訳者はファンタジーをその人なりに理解して、この本を訳したと思いたいのですが、もしかしてコンセプトが違っていたのではないでしょうか? 根底を流れているはずのジョージ・マクドナルドの真意が読み取れないのです。
訳者あとがきで、ロンドンの貧しい家庭の少年云々と評すること自体、そこじゃないでしょう?と思いました。 ピーターパンのことを貧しい家庭から飛び出したとは表現しませんよね。 時代背景、それはそれとして、でもそれだからこそ、空想や幻想の世界の交流との対比で浮き彫りにされるダイヤモンドがのびのびと自由に幻想の北風と行動することの楽しさ、現実の世界から飛び出して違う世界を知る喜びがあるはずなのに・・・。 でも、もし、ジョージ・マクドナルド自身が、Poverty、 poor(貧しい家庭の少年とか、貧乏な階級の少年)とダイアモンドのことを表現しているのなら申し訳ありません。

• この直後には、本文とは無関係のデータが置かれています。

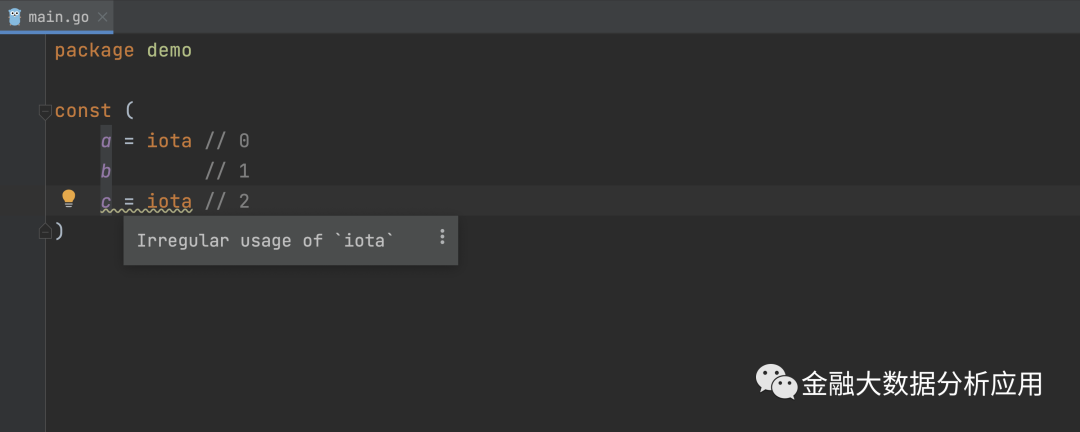The height and width of the screenshot is (432, 1080).
Task: Open the three-dot menu in the inspection tooltip
Action: [x=442, y=238]
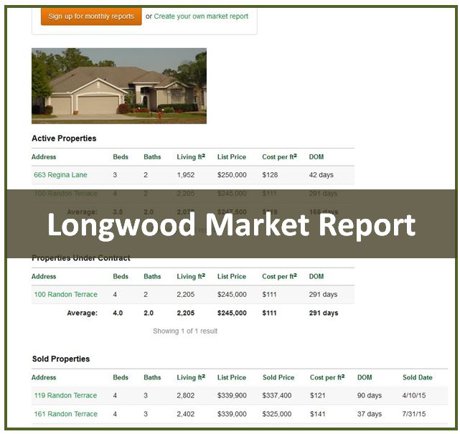
Task: Open 100 Randon Terrace under contract listing
Action: tap(66, 295)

ジョージ・マクドナルドが、わが子の死に直面し、苦悩し 「いとしい冠の花たちはこの世から次々と散っていくけれど、それはかしこで、いっそう美しい、より永遠な冠をつどい編むためなのだ」 と書いているというその死生観、ジョージ・マクドナルドの魂の叫び、肉体と魂の話を知れば知るほど、北風のうしろの国はかしこ、かなたの岸ではないのでしょうか? 北風のうしろの国をかしこと意識するともっと違った感覚の幻想物語、ファンタジー「AT THE BACK OF THE NORTH WIND」となると思うのです。